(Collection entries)
»»

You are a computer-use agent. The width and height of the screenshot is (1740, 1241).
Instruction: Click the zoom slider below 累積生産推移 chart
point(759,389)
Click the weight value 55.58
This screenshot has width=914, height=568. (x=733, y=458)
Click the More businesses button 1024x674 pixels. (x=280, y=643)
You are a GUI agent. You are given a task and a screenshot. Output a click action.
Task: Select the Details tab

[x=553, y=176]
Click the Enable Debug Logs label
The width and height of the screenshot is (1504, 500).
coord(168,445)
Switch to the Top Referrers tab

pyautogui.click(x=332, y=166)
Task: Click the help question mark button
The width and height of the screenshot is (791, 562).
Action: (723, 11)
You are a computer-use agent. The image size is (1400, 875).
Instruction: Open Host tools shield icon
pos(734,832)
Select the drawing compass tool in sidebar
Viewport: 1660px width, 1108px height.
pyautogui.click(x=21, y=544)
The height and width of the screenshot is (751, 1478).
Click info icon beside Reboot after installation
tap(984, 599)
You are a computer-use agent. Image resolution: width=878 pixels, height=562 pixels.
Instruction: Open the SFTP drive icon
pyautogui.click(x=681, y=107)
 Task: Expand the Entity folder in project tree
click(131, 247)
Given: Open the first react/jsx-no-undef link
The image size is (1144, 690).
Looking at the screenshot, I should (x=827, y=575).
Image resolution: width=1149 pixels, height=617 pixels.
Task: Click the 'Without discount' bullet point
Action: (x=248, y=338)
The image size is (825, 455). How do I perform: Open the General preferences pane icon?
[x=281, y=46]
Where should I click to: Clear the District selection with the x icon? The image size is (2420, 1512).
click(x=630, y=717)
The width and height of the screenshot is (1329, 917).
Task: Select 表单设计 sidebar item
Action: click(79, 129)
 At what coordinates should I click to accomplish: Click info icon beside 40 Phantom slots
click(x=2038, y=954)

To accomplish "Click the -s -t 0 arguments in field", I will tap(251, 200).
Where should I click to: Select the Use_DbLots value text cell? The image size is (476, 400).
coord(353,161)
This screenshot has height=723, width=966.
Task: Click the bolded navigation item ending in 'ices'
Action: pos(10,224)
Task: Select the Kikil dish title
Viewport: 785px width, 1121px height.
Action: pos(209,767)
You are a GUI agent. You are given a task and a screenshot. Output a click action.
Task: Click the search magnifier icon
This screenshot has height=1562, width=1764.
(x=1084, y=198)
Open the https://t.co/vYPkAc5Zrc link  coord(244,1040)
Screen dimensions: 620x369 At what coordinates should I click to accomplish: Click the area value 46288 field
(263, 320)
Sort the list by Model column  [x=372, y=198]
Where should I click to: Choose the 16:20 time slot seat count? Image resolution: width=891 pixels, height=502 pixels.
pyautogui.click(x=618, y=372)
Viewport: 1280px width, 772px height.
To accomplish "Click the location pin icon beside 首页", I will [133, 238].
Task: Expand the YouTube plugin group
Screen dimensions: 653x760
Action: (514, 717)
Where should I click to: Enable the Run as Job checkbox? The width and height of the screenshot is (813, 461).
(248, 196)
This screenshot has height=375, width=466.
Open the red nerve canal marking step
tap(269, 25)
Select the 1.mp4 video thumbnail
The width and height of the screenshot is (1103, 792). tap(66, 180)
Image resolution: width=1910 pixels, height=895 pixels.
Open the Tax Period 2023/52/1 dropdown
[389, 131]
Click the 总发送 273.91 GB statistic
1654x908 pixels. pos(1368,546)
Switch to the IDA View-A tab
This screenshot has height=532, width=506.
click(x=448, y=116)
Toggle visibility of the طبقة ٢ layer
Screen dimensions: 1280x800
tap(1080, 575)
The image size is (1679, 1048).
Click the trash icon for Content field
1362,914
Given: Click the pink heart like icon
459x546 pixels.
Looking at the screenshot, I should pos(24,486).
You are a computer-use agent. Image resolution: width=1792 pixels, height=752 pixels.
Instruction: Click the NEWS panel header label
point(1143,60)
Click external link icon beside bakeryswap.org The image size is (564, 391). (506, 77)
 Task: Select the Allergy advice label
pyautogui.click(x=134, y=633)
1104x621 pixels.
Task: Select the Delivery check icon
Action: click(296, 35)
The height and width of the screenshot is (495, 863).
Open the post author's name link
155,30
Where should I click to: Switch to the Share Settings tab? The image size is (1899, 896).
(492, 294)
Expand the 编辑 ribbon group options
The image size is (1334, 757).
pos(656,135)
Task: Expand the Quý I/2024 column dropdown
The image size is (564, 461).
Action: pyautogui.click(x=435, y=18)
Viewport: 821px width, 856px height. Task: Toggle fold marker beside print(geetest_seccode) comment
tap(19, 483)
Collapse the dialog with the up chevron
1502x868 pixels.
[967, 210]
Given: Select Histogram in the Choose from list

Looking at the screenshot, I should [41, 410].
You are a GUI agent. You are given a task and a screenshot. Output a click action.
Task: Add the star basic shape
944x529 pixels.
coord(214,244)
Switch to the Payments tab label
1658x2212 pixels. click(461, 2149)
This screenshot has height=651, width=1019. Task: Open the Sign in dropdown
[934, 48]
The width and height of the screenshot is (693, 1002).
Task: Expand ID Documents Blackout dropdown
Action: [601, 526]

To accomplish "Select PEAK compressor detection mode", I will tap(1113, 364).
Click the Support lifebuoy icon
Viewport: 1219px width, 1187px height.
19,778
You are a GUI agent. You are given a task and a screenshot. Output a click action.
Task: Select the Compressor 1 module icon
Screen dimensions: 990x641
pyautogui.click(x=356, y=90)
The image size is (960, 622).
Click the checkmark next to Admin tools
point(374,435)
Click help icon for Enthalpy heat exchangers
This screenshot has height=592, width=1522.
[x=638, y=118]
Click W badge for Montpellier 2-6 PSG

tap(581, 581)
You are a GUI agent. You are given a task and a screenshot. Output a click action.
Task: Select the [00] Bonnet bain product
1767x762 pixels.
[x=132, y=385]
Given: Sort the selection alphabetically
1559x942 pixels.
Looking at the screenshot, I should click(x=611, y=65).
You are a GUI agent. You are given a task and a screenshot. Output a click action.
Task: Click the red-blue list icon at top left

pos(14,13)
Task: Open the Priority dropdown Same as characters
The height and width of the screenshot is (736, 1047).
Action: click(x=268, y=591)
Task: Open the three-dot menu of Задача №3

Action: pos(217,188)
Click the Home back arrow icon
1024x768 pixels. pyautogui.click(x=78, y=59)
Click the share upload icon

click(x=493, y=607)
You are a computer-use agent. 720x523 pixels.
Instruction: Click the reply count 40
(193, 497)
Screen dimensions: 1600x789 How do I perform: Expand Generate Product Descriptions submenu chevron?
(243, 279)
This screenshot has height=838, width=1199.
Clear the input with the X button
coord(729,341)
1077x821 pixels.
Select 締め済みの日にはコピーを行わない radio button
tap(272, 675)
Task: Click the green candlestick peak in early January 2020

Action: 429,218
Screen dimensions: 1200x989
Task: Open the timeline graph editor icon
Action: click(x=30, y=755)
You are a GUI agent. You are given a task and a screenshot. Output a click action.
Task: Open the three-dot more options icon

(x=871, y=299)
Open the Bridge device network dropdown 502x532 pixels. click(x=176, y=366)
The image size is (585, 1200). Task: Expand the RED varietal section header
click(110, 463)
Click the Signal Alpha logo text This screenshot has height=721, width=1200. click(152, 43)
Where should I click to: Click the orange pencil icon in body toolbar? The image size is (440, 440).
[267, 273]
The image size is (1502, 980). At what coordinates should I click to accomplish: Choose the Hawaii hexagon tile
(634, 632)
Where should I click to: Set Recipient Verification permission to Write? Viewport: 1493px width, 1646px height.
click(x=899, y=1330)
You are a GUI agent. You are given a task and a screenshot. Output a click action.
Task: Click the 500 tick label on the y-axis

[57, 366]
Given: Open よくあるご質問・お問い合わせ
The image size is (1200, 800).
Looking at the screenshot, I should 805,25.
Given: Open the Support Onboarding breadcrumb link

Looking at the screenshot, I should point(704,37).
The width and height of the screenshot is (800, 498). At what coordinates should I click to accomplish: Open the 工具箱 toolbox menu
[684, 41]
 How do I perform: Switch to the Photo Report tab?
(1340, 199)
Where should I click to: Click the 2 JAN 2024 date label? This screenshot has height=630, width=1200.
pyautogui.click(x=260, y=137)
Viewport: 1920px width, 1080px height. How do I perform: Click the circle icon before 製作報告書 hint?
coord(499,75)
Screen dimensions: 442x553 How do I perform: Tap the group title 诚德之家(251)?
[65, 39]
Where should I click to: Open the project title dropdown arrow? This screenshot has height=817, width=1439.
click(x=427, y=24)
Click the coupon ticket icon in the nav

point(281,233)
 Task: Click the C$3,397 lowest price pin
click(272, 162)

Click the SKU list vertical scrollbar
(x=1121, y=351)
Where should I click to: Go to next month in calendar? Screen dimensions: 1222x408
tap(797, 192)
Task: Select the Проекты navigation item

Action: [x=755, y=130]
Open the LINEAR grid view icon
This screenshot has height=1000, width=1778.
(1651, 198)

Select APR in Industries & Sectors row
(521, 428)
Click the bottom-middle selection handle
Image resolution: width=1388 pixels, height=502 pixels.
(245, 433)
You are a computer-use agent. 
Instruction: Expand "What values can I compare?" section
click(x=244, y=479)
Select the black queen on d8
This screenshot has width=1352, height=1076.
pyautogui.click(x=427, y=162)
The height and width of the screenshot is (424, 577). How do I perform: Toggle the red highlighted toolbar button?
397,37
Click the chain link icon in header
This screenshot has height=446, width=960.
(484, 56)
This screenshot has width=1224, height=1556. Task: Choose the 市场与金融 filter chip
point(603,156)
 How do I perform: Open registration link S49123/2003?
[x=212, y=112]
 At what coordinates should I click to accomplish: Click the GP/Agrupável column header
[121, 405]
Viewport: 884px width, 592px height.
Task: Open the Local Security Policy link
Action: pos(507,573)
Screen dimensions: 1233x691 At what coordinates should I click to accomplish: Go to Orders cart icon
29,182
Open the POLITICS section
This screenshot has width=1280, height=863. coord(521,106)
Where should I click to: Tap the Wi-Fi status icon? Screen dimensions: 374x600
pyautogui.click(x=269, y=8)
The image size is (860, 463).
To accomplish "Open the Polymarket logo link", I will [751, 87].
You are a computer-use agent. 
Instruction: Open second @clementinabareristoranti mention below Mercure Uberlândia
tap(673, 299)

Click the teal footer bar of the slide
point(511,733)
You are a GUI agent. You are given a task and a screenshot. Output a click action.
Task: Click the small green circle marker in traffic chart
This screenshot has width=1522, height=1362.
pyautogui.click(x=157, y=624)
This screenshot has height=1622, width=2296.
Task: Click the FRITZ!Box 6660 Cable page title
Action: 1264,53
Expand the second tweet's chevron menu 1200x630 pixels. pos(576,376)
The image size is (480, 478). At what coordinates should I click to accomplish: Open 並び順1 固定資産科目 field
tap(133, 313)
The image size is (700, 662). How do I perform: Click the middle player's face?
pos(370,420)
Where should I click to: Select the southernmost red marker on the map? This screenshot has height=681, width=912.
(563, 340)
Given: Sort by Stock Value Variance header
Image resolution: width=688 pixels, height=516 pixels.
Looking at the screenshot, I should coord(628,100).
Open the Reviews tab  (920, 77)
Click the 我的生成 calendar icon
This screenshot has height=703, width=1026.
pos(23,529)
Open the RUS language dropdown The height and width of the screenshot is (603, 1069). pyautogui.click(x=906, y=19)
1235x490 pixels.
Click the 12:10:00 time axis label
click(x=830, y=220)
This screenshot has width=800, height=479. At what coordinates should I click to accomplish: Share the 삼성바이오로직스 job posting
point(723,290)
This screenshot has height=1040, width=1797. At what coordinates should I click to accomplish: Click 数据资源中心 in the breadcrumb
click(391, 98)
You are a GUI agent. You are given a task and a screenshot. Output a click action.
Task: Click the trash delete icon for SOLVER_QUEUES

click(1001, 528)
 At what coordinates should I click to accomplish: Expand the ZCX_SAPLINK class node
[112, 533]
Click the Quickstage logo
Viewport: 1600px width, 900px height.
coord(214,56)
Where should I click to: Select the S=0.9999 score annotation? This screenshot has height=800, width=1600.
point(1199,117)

««

== PROBLEM STATEMENT ==
Copy out the entries above exactly as given, starting at the top and ending with the line containing "Click the More"; include both and nothing more.

== RESPONSE BOX ==
You are a computer-use agent. The width and height of the screenshot is (1740, 1241).
Instruction: Click the zoom slider below 累積生産推移 chart
point(759,389)
Click the weight value 55.58
This screenshot has width=914, height=568. (x=733, y=458)
Click the More businesses button 1024x674 pixels. (x=280, y=643)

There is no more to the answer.